What you have to do -> Rewrite every line of the listing below as a JSON list of strings, one string per line, leaving out blank lines and the pictures.

Supplied data ->
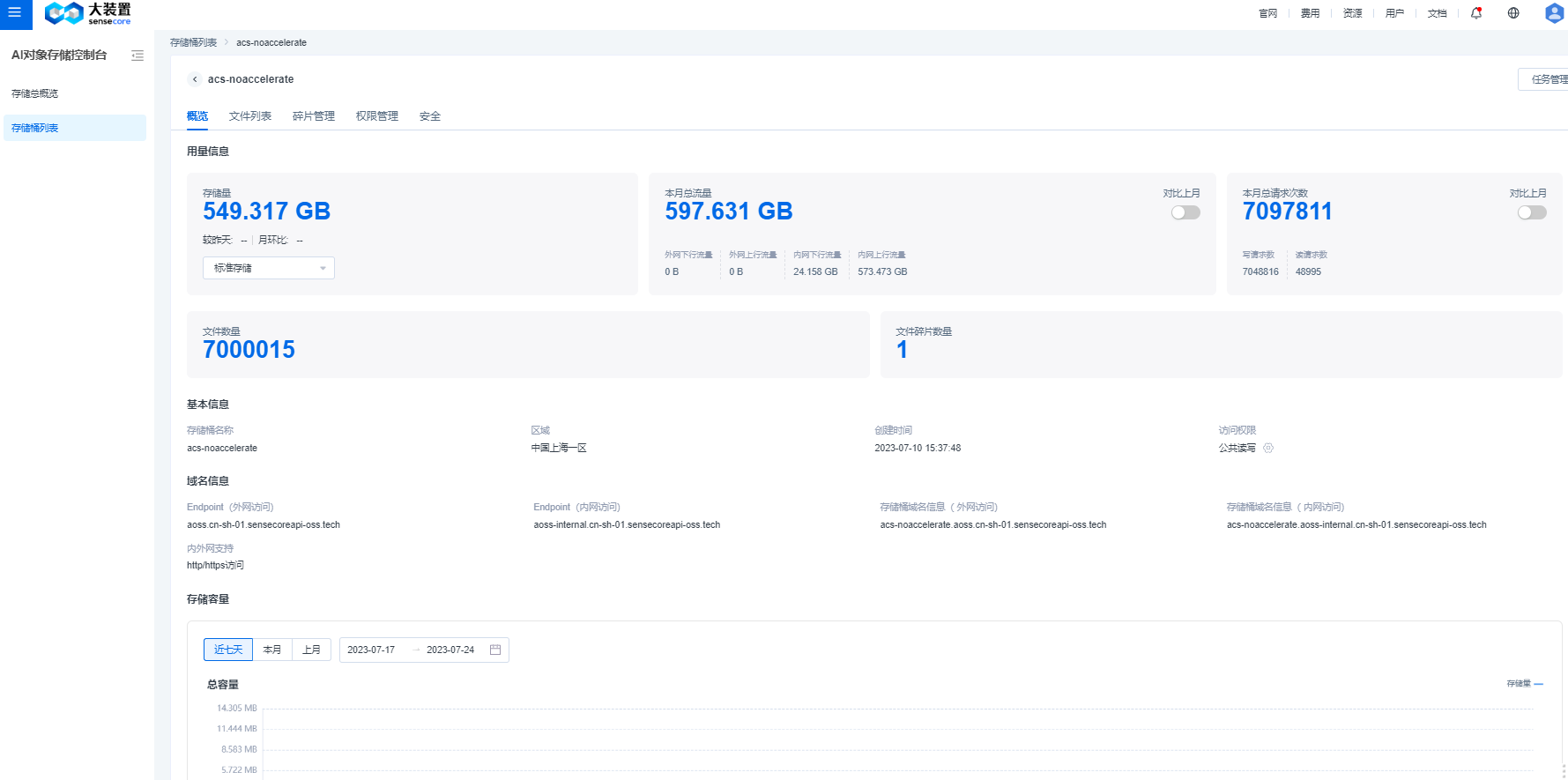Switch to the 权限管理 tab

click(x=377, y=116)
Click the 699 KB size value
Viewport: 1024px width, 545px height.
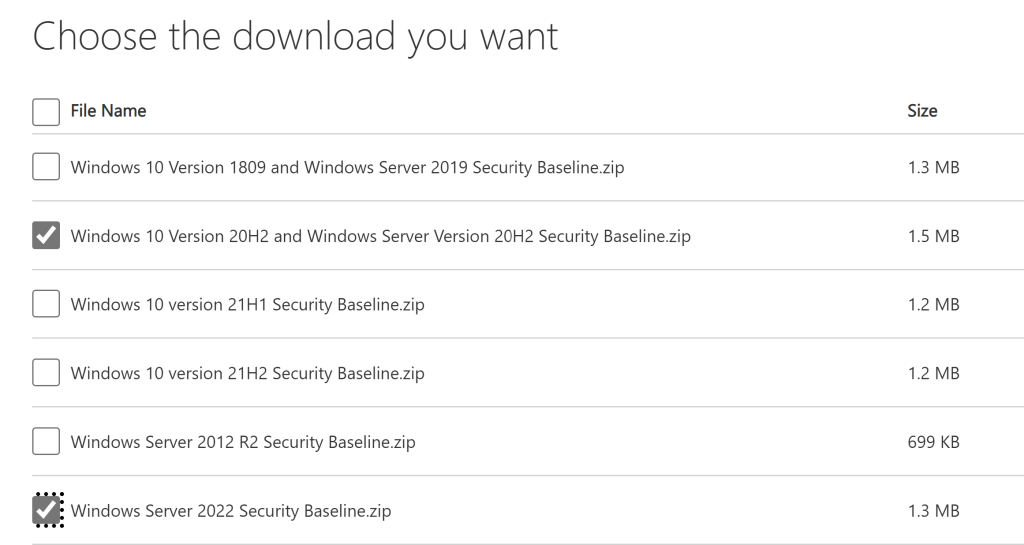point(933,442)
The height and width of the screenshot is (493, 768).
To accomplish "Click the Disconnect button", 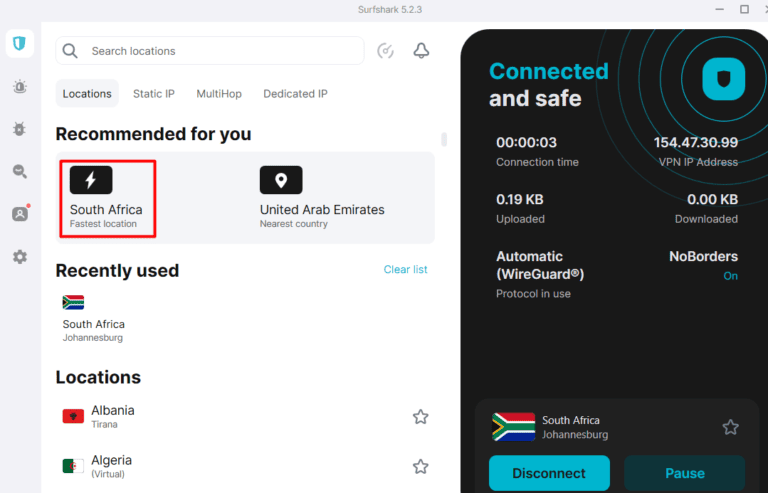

Worked answer ->
[
  "Switch to the 权限管理 tab",
  "click(x=377, y=116)",
  "Click the 699 KB size value",
  "Viewport: 1024px width, 545px height.",
  "point(933,442)",
  "The height and width of the screenshot is (493, 768).",
  "To accomplish \"Click the Disconnect button\", "
]